• [EXERCISE AIM] All entries below are to be reproduced precisely as they stand, without the pictures.

===== GIVEN ENTRIES =====

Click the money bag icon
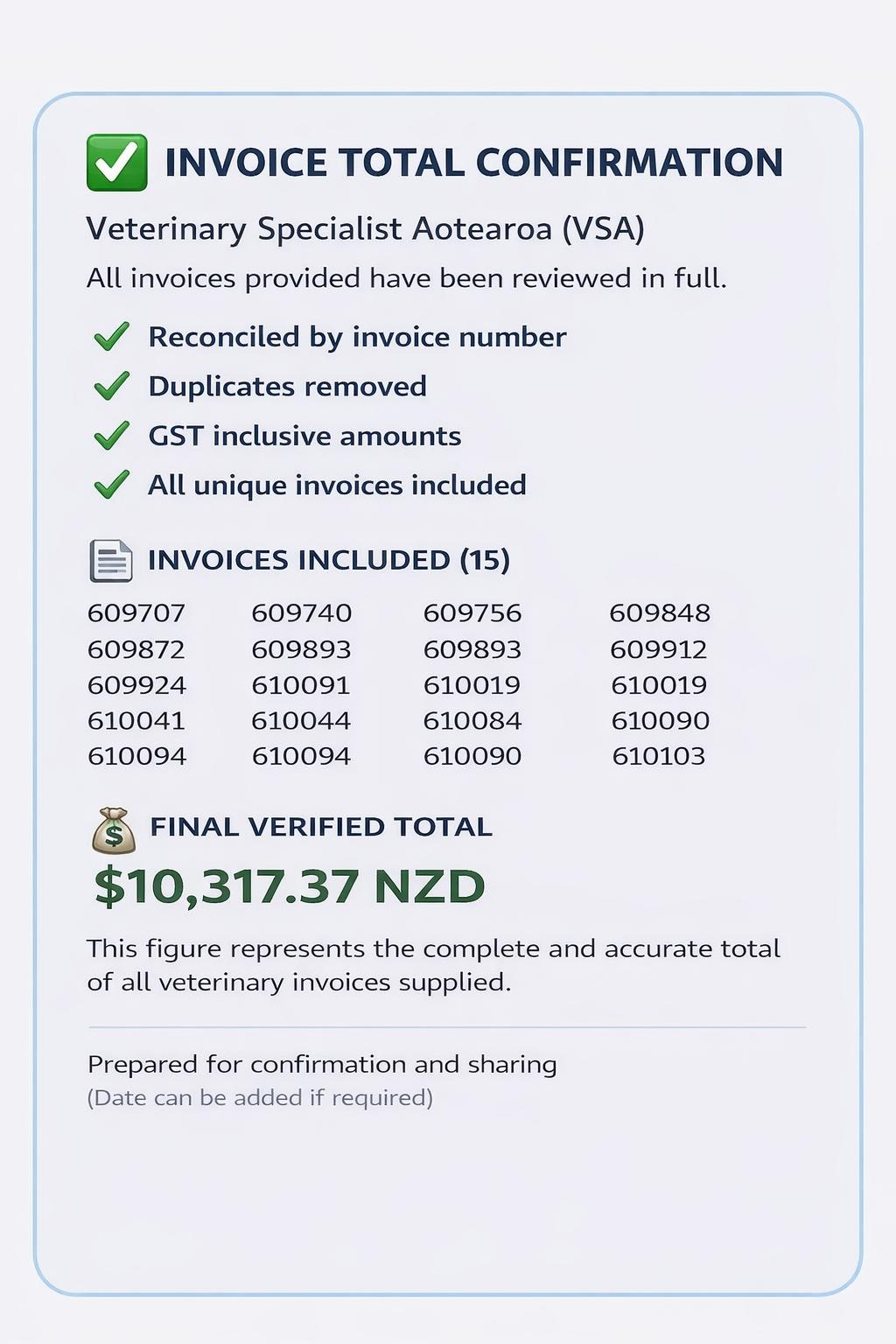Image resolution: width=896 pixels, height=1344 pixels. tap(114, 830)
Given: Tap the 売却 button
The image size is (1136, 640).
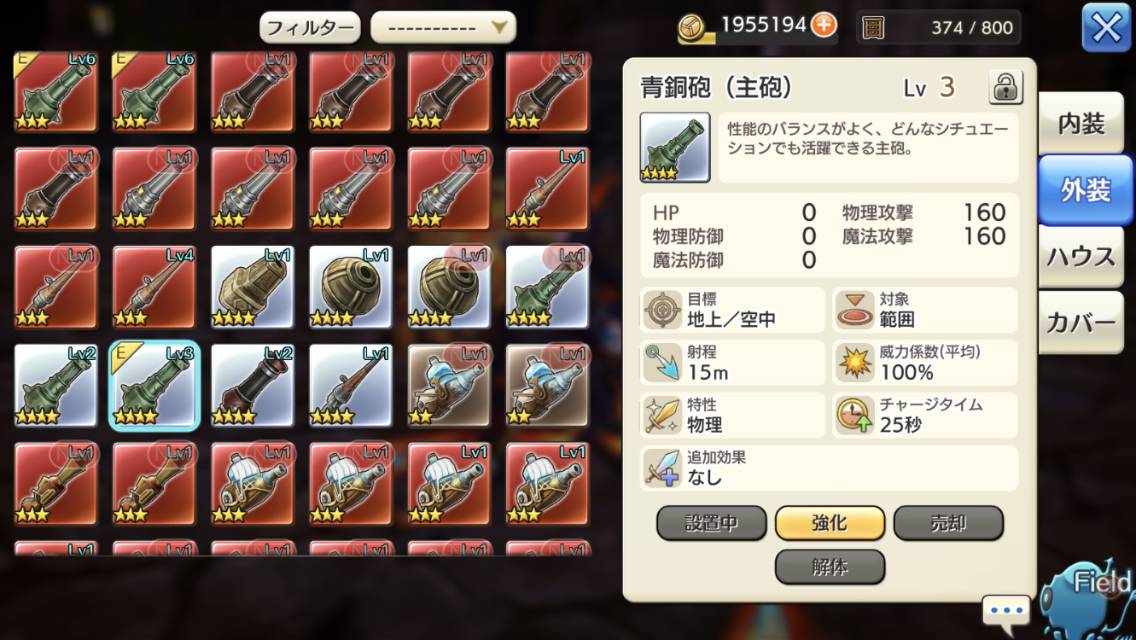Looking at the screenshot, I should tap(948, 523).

=====

• [EXERCISE RESULT]
Click the money bag icon
Image resolution: width=896 pixels, height=1344 pixels. tap(114, 830)
Given: Tap the 売却 button
The image size is (1136, 640).
Looking at the screenshot, I should tap(948, 523).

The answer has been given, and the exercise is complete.